Row Extraction
Cassandra’s Row
holds the response from a statement. Using the driver, conversion into a useful Scala data type is
cumbersome both in extracting a value from the Row, and converting it from the Java type. Scala-Cass handles all of that
under the hood.
As an example, start with a Row
retrieved from Cassandra table. Let’s say this table has a definition of
scala> case class MyRow(s: String, i: Int, l: List[Long]) // s varchar, i int, l bigint
defined class MyRow
Then we select a row using a ScalaSession
(see more of select
here)
scala> case class Select(s: String)
defined class Select
scala> val rowRes = sSession.selectOneStar("mytable", Select("a str")).execute()
rowRes: com.weather.scalacass.Result[Option[com.datastax.driver.core.Row]] = Right(Some(Row[a str, 1234, [5678]]))
scala> val row: Row = rowRes.toOption.flatten.get
row: com.datastax.driver.core.Row = Row[a str, 1234, [5678]]

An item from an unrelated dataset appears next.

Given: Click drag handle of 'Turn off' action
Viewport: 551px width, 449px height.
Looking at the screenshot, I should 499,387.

First, let’s extract into MyRow
using the regular driver
scala> import scala.collection.JavaConverters._
import scala.collection.JavaConverters._
scala> val driverDerivedRow = MyRow(row.getString("s"), row.getInt("i"), row.getList("l", classOf[java.lang.Long]).asScala.toList.map(Long.unbox))

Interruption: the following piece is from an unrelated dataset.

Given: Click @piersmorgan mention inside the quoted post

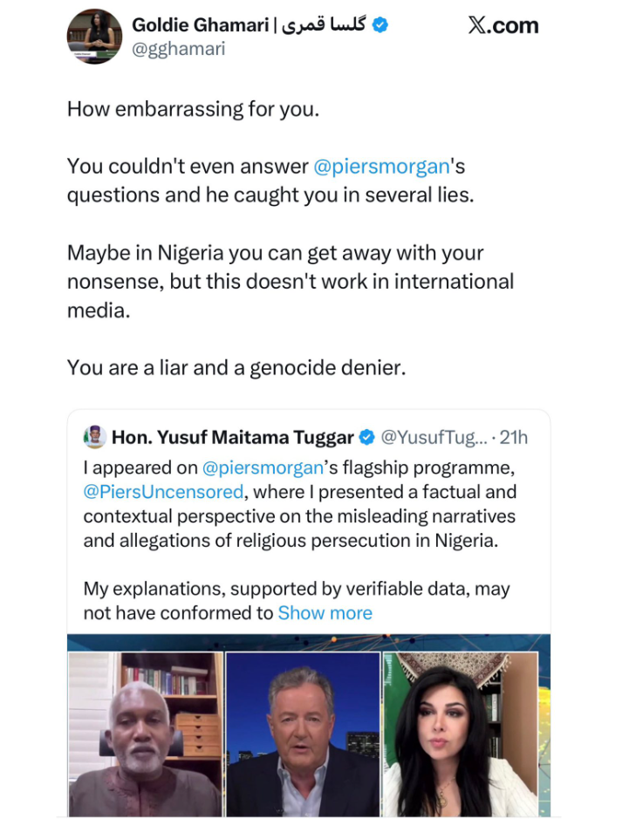Looking at the screenshot, I should (263, 468).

driverDerivedRow: MyRow = MyRow(a str,1234,List(5678))
Especially for the List[Long]
, it is unnecessarily verbose, since we already have the necessary type information. In
addition, we don’t know if any of these values came back as null
, so in truth, we would need null checks as well
We can hide all of this boilerplate using the ScalaCass library. First, we need to import the syntax,
com.weather.scalacass.syntax
. Then let’s mirror that extraction from above
scala> import com.weather.scalacass.syntax._
import com.weather.scalacass.syntax._
scala> val scalaCassDerivedRow = MyRow(row.as[String]("s"), row.as[Int]("i"), row.as[List[Long]]("l"))
scalaCassDerivedRow: MyRow = MyRow(a str,1234,List(5678))
All we need to specify is the type that we want*, and the library handles the rest. If one of these values came back null, the driver will throw an exception since we do not want to introduce null values into our code.
If you do need to handle null types, use the Option
type to extract values, as this will return None
instead of
null
scala> row.as[Option[String]]("s")
res3: Option[String] = Some(a str)
There are 2 convenience functions around this, getAs
and getOrElse
, that retrieves an Optional response of the type,
and, in the case of getOrElse
, provides a default in the case it gets back a None
scala> row.getAs[Int]("i")
res5: Option[Int] = Some(1234)
scala> row.getOrElse[Int]("i", -12345)
res6: Int = 1234
If you want to handle the exception yourself, there is a way to simply attempt the extraction and return either the success or the failure
scala> row.attemptAs[Int]("i")
res8: com.weather.scalacass.Result[Int] = Right(1234)
Case Classes
We already have a conveniently defined MyRow
with all of the type information we want, so the Scala-Cass library (with
the help of the Shapeless library) can automatically use the case class
directly for extraction
scala> row.as[MyRow]
res9: MyRow = MyRow(a str,1234,List(5678))
scala> row.getAs[MyRow]
res10: Option[MyRow] = Some(MyRow(a str,1234,List(5678)))
scala> row.getOrElse[MyRow](MyRow("default row", -12345, List(-5678L)))
res11: MyRow = MyRow(a str,1234,List(5678))
scala> row.attemptAs[MyRow]
res12: com.weather.scalacass.Result[MyRow] = Right(MyRow(a str,1234,List(5678)))
Note that no arguments (aside from the type parameter) are passed when extracting to a case class because you are acting on the entire row.